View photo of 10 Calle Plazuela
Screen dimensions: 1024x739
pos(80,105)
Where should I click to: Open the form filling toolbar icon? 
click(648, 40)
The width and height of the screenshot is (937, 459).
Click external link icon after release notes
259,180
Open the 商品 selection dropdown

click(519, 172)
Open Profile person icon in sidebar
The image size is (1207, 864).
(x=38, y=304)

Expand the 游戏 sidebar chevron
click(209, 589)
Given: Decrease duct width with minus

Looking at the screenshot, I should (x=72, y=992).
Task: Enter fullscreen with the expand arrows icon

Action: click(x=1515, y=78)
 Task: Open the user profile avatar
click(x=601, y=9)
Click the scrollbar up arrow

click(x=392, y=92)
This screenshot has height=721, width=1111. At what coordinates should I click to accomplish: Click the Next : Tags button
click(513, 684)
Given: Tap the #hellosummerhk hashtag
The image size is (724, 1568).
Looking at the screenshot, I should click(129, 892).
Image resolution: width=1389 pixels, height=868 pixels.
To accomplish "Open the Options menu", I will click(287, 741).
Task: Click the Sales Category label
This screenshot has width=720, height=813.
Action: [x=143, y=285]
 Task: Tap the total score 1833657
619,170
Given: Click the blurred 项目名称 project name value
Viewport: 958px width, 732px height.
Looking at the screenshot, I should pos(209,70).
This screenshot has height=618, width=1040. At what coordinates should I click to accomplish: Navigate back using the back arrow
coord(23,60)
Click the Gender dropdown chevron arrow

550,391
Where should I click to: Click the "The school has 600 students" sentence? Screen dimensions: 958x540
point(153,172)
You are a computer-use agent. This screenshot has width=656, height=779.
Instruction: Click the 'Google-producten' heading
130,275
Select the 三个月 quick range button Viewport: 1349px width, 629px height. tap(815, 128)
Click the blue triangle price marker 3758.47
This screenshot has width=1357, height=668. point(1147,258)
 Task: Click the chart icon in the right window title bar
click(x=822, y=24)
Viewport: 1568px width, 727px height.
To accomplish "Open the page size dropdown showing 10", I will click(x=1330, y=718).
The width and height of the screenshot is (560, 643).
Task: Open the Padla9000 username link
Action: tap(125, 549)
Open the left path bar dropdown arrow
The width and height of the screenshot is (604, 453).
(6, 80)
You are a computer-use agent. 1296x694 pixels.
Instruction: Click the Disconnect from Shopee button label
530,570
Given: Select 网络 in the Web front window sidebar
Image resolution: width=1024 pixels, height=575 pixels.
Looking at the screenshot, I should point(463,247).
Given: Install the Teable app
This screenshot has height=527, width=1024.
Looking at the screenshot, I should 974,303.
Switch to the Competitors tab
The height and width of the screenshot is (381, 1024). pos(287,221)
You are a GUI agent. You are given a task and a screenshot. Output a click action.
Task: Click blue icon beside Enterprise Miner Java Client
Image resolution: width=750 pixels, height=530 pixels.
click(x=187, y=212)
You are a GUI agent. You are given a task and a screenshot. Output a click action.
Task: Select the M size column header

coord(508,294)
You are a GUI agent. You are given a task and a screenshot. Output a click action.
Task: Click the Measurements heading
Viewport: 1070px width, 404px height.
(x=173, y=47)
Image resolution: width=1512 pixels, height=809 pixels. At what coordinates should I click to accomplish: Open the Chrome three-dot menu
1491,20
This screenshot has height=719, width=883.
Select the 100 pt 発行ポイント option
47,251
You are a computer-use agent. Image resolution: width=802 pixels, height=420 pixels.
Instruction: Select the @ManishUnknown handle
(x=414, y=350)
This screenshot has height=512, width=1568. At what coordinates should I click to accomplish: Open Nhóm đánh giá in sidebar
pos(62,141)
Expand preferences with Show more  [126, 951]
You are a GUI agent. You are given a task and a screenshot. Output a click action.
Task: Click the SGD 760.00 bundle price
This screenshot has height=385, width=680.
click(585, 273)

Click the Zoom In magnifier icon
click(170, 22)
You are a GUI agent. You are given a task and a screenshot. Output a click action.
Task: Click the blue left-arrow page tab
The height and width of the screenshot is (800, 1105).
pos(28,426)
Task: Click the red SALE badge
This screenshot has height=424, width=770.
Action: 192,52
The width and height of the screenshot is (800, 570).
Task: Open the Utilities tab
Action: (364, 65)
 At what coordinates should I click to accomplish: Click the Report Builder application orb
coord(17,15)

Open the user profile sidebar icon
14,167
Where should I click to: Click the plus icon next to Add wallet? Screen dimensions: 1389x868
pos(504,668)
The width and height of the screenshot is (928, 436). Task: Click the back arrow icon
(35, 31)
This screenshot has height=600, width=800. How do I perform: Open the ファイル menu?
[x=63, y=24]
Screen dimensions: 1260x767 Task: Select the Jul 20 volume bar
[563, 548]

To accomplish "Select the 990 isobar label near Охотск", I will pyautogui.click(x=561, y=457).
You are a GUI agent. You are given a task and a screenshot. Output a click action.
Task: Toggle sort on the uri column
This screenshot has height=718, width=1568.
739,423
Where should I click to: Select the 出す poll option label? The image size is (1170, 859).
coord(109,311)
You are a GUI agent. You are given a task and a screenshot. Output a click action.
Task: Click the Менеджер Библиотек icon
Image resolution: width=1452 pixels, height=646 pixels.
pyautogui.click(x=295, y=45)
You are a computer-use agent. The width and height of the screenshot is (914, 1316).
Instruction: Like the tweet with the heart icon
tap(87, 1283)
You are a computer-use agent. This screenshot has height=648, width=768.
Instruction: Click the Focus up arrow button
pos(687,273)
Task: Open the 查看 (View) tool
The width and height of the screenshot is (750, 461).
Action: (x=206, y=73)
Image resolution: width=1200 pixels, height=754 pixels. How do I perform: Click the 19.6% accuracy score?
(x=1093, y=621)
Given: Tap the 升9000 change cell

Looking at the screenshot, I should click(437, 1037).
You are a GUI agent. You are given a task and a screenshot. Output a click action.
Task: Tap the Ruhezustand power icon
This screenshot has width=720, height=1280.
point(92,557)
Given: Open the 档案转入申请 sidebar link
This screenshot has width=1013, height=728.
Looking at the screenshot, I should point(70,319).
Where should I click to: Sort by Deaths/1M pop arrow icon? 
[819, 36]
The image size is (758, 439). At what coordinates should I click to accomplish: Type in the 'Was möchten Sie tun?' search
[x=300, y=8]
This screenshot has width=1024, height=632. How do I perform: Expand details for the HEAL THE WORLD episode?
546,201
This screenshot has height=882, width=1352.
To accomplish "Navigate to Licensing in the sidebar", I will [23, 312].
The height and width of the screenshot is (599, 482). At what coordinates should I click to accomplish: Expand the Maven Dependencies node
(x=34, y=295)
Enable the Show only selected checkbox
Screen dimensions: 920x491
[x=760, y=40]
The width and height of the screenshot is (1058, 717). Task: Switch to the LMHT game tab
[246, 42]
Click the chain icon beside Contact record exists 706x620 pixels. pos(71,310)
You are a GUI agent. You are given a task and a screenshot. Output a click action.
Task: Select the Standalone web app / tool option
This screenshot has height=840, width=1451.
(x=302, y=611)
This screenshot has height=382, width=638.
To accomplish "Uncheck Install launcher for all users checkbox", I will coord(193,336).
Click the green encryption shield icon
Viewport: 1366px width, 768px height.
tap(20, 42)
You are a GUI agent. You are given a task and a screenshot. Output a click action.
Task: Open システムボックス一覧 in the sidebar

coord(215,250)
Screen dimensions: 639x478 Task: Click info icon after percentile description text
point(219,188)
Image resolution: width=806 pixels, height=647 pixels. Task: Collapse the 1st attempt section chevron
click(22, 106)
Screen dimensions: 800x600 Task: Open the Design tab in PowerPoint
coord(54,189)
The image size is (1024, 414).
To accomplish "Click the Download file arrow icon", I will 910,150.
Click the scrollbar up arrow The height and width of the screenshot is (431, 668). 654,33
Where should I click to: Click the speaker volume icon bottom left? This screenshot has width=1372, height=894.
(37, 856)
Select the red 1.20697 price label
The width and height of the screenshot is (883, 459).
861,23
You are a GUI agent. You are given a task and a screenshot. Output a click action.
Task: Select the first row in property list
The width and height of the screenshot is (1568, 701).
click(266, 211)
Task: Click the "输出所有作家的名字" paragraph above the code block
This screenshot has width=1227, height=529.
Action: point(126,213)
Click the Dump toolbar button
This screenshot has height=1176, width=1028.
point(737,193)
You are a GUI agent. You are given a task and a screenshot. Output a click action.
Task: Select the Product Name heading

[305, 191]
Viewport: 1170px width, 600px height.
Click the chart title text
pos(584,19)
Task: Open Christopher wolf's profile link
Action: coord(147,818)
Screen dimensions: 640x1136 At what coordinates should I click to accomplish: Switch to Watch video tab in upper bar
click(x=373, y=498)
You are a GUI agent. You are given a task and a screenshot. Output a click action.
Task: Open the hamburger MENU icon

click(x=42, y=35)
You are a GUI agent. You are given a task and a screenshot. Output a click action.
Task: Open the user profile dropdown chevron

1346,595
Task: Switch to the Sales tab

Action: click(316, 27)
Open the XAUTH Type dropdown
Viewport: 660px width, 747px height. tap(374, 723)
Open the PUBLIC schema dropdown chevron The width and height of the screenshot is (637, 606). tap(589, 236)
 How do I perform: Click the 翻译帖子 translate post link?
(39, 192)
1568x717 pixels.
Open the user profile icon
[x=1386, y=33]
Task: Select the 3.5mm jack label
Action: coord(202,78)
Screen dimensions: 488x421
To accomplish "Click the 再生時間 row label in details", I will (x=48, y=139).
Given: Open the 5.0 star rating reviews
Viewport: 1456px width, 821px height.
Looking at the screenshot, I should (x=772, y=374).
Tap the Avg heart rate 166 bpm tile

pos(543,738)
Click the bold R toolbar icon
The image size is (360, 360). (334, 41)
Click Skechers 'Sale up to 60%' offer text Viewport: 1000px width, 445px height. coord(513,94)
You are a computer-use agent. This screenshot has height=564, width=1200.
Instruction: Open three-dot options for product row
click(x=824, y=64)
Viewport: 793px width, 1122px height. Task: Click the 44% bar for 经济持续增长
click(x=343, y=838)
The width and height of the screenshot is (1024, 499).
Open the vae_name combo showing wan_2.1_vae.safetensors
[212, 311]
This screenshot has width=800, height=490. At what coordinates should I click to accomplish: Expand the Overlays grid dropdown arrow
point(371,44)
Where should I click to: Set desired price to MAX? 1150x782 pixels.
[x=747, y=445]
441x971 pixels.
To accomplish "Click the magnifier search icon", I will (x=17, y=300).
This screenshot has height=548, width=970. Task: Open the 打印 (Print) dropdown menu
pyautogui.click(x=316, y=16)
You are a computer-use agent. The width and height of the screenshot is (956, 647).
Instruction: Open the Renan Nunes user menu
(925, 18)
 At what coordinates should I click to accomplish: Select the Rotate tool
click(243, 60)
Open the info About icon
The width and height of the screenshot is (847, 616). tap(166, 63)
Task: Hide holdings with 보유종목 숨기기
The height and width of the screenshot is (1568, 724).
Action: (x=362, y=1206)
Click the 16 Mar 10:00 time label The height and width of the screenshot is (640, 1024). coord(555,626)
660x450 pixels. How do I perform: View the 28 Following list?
※
INSTRUCTIONS TO FOLLOW: Only the final stretch of the entries above is needed: print exactly the lines from the line containing "Open the info About icon" through the last one.

COMPLETED EXERCISE:
Open the info About icon
The width and height of the screenshot is (847, 616). tap(166, 63)
Task: Hide holdings with 보유종목 숨기기
The height and width of the screenshot is (1568, 724).
Action: (x=362, y=1206)
Click the 16 Mar 10:00 time label The height and width of the screenshot is (640, 1024). coord(555,626)
660x450 pixels. How do I perform: View the 28 Following list?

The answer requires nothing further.